Supporting repository for:
"Agentic AI-Enhanced Digital Twins for Smart City Civil Infrastructure:
A Secure, Autonomous and Auditable Management Framework."

— Manuscript under review in PLOS ONE.

Note: This repository contains a Monte Carlo simulation framework designed to characterize the theoretical performance bounds of an Agentic Digital Twin architecture.

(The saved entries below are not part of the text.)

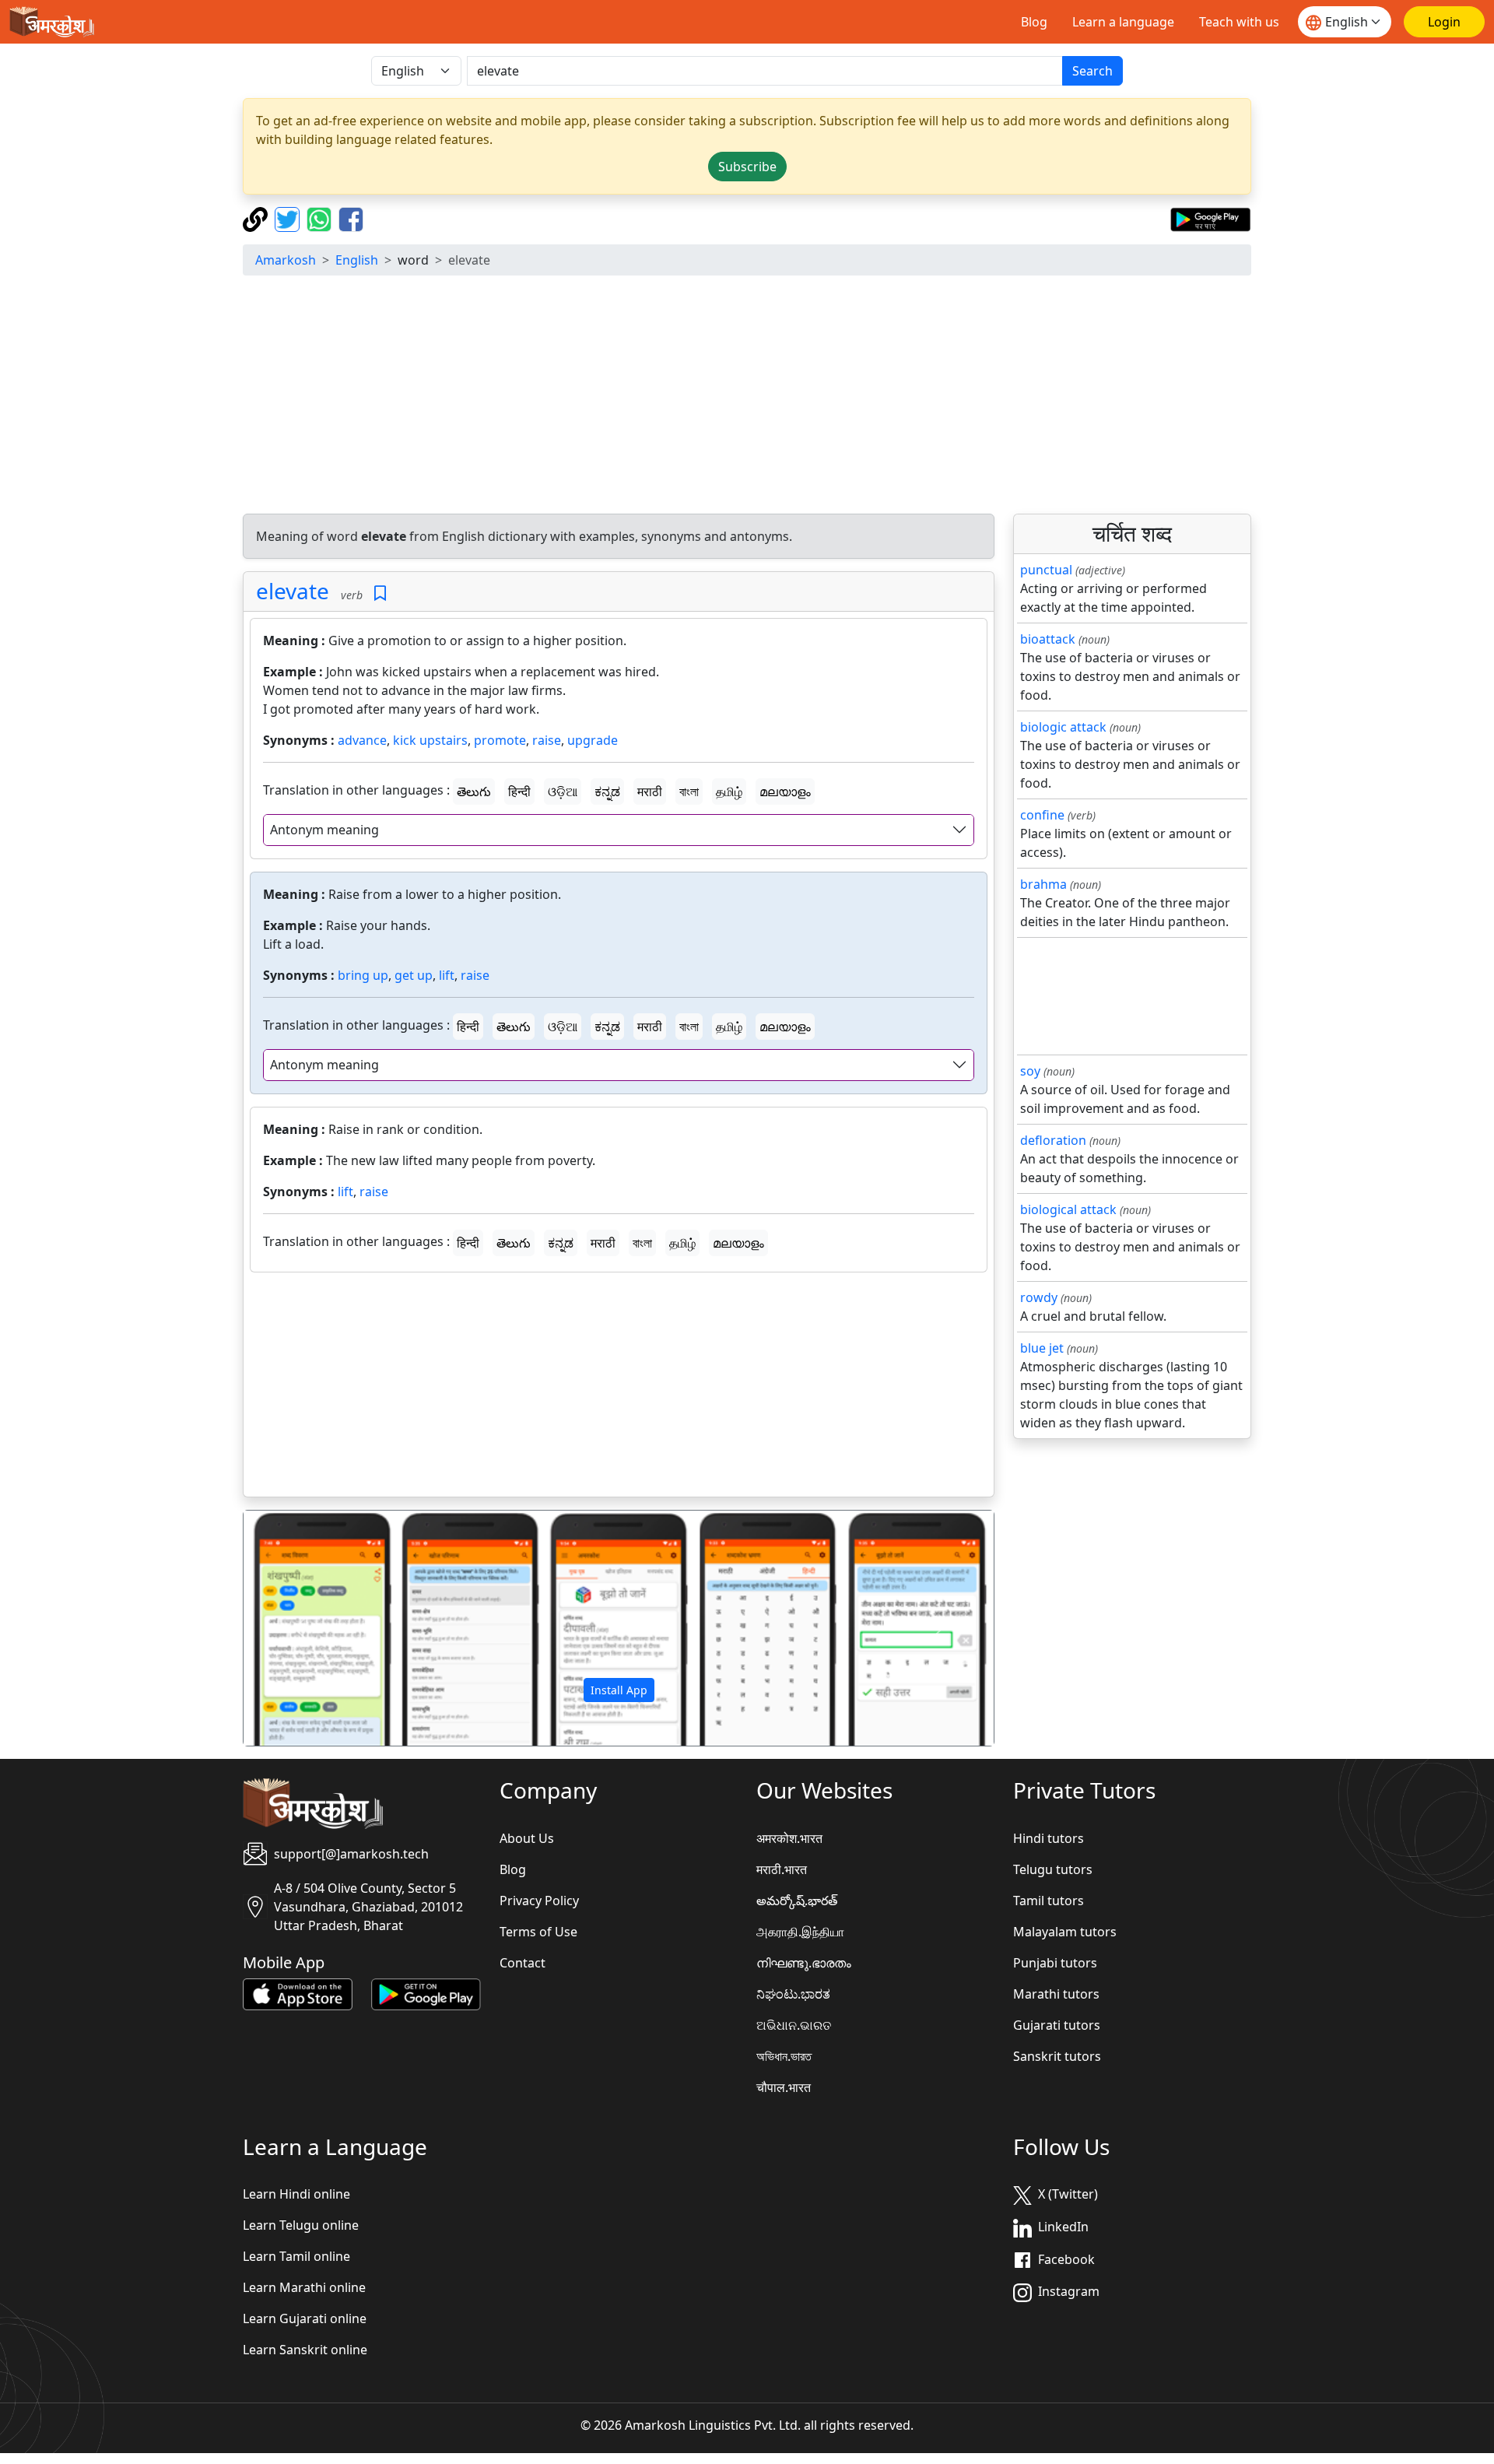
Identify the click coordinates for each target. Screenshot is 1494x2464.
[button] (300, 1628)
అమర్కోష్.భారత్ (796, 1900)
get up (414, 975)
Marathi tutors (1056, 1993)
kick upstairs (430, 740)
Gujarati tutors (1056, 2025)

It is a conceptual prototype, and metrics generated are synthetic representations based on parameterized distributions.


📋 Table of Contents


🔭 Overview

This repository provides a fully reproducible simulation framework and synthetic dataset for evaluating monitoring architectures in smart city civil infrastructure systems.

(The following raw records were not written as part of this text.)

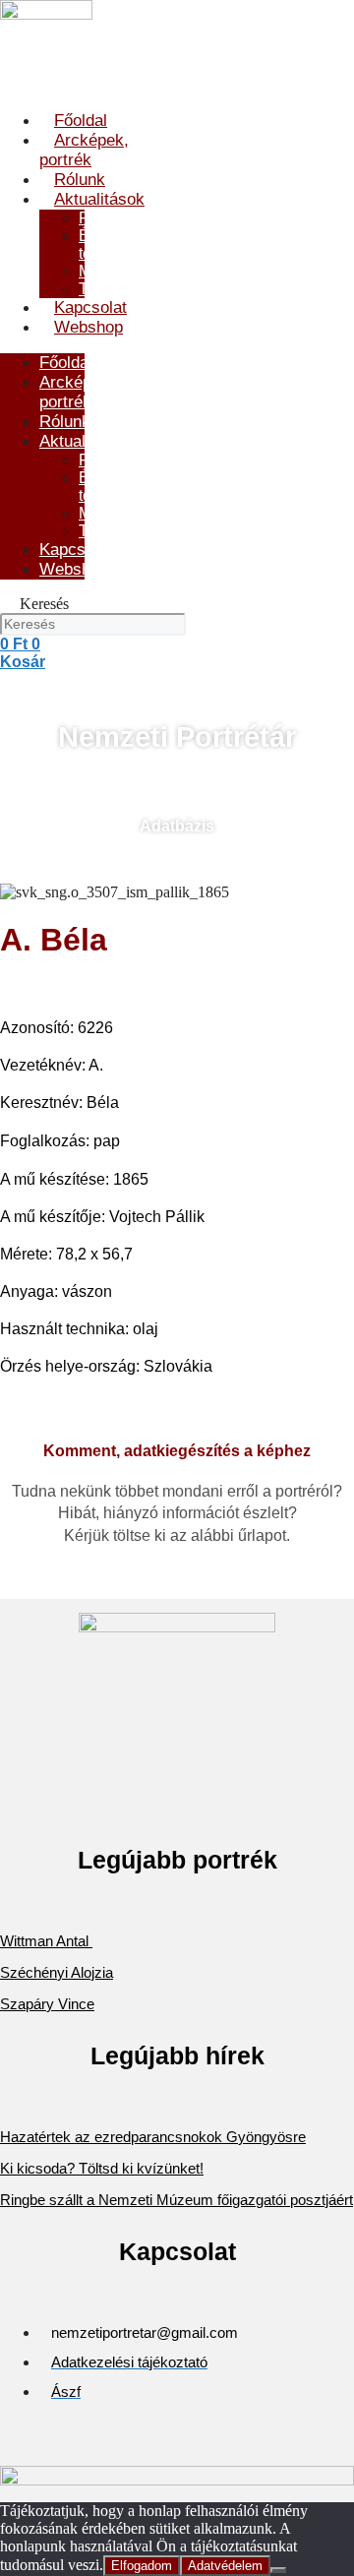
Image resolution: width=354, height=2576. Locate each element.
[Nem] (278, 2570)
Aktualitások (99, 199)
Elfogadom (141, 2565)
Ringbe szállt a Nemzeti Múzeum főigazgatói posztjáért (176, 2199)
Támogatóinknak (137, 288)
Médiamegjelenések (149, 271)
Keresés (44, 603)
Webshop (88, 327)
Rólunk (79, 179)
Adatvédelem (225, 2565)
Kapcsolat (90, 307)
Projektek (112, 218)
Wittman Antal (46, 1940)
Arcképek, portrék (84, 150)
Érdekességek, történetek (131, 244)
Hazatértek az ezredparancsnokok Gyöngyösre (153, 2136)
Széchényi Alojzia (56, 1972)
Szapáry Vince (47, 2003)
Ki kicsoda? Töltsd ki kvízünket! (102, 2168)
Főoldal (80, 120)
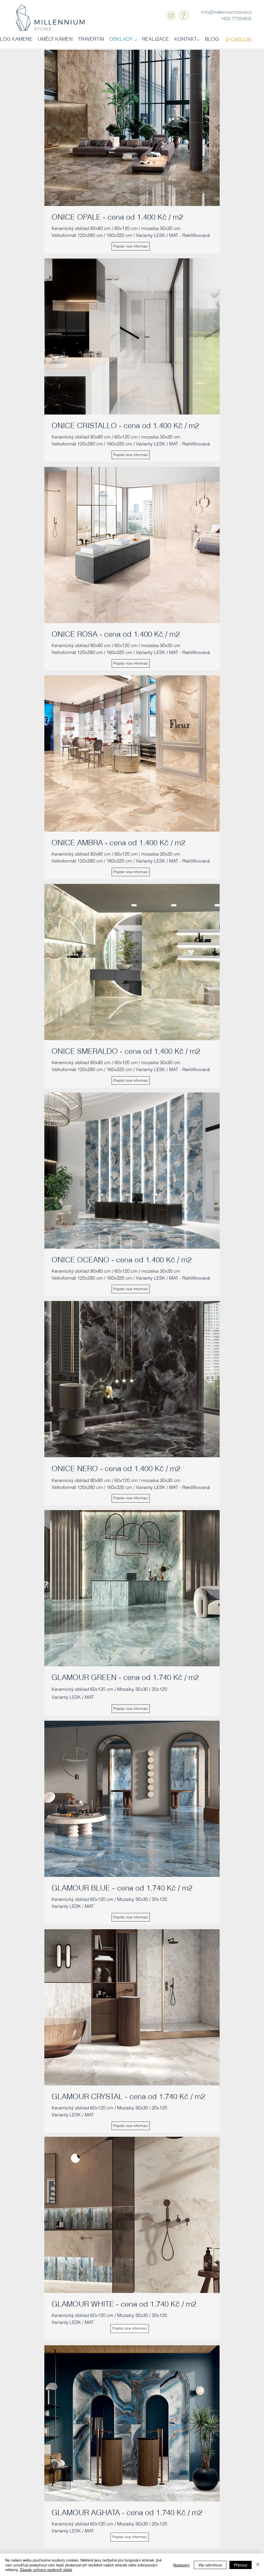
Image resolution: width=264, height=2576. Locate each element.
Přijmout (240, 2564)
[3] (171, 16)
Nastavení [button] (181, 2564)
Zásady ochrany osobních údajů (46, 2569)
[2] (183, 16)
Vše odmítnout (210, 2564)
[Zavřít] (258, 2565)
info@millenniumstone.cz (226, 12)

Unlike parameter-table approaches, performance in this framework emerges from the physics-grounded simulation mechanics — detection latency and mitigation success are computed outcomes, not pre-assigned distributions.

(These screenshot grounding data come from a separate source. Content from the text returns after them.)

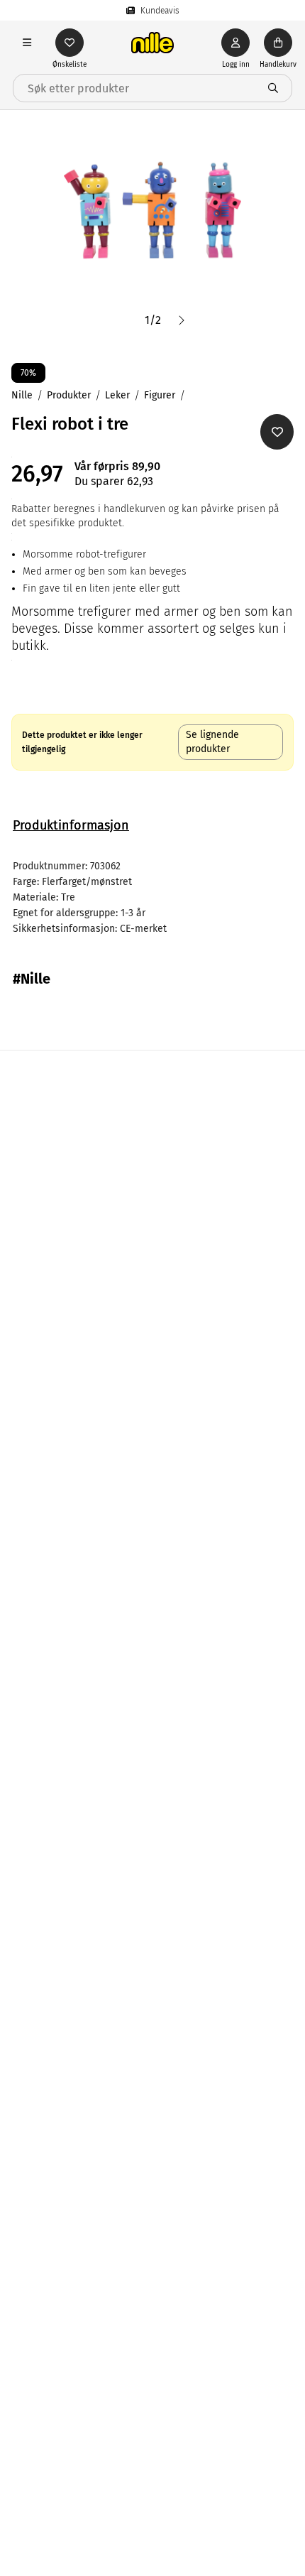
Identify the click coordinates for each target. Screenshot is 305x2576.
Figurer (159, 395)
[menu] (27, 42)
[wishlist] (69, 42)
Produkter (69, 395)
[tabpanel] (152, 898)
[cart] (278, 42)
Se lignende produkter (212, 742)
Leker (117, 395)
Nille (22, 395)
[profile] (235, 42)
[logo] (152, 42)
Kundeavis (159, 11)
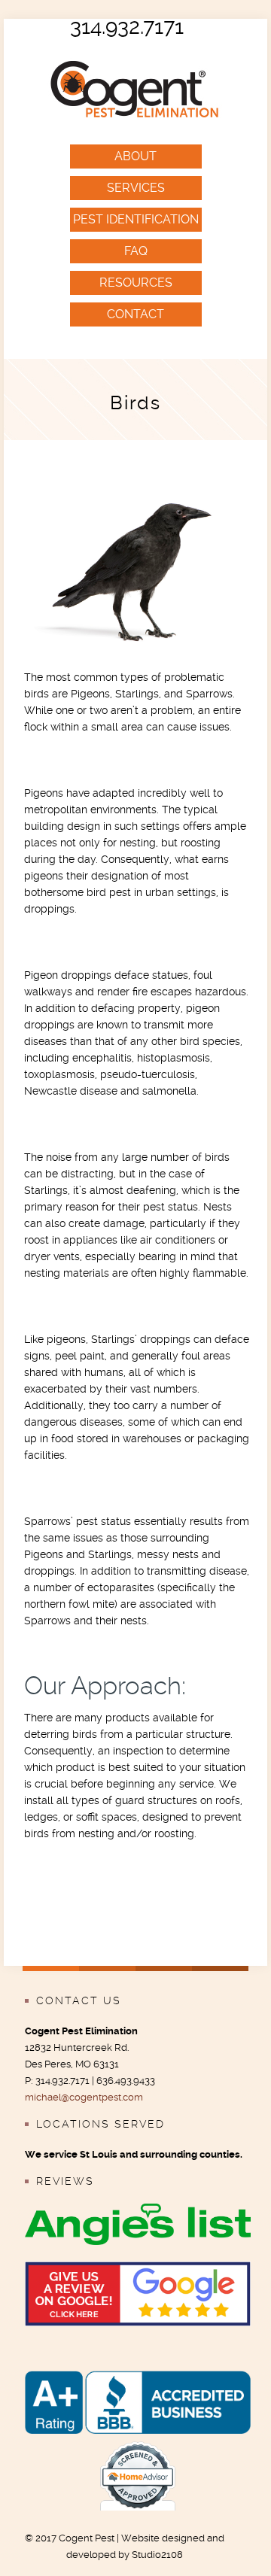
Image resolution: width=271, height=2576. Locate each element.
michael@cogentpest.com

⚙️ Experimental Configurations (Ablation Study)

ID Configuration Detection Mechanism Orchestration
rules Baseline (Static) Static threshold crossing Manual/Rules
dt DT Baseline Kalman Filter (Predictive) Automated Alert
dt_single_agent Ablation 1 Kalman Filter (Predictive) Single-Agent Dispatch
dt_multi_no_chain Ablation 2 Multi-Agent Adaptive Loop No Blockchain Audit
agentic_full Proposed Model Multi-Agent Adaptive Loop Blockchain-Anchored Audit

📐 Degradation Model

Each incident is generated from a discrete-time stochastic degradation process:

$$D(t) = D(t-1) + \alpha \cdot D(t-1) + S(t)$$

Symbol Definition
D(t) ∈ [0, 1] Structural degradation index at timestep t
α ~ N(α_mean, α_std) Per-run exponential drift coefficient representing fatigue accumulation (Paris & Erdogan, 1963; AASHTO LRFD, 2020)
S(t) Poisson-gated shock: S(t) = max(N(μ_s, σ_s), 0) with probability λ_shock per step, else S(t) = 0

The simulation runs at Δt = 0.1 hr resolution. Sensor observations are corrupted by Gaussian noise ε ~ N(0, 0.02²), consistent with commercial strain gauge SHM systems (e.g., HBM QuantumX noise floor specifications).

Parameter Calibration

Degradation rates are calibrated to produce timescales of 20–200 hours, consistent with observed fatigue crack growth rates in steel bridge members:

Complexity α_mean λ_shock μ_shock Reference
🟢 Low 0.0030 0.010 0.040 Mori & Ellingwood (1994)
🟡 Medium 0.0060 0.030 0.080 Frangopol et al. (2004)
🔴 High 0.0120 0.060 0.120 Strauss et al. (2008)

🔍 Detection Mechanisms

📏 Rules-Based

Generates an alarm when the noisy sensor reading first exceeds a static threshold τ_rules = 0.70. This threshold approximates recommended intervention levels in standard infrastructure condition indices (e.g., FHWA bridge condition rating).


🔄 Digital Twin

Implements a scalar Kalman filter (Kalman, 1960) tracking the structural state:

Prediction:

$$\hat{x}^-(t) = \hat{x}(t-1)\cdot(1 + \hat{\alpha}), \qquad P^-(t) = P(t-1) + Q$$

Update:

$$K(t) = \frac{P^-(t)}{P^-(t) + R}, \qquad \hat{x}(t) = \hat{x}^-(t) + K\cdot\bigl(z(t) - \hat{x}^-(t)\bigr)$$

An alert fires when the projected state 15 steps ahead (1.5 hours) exceeds $\tau_{\text{DT}} = 0.70$.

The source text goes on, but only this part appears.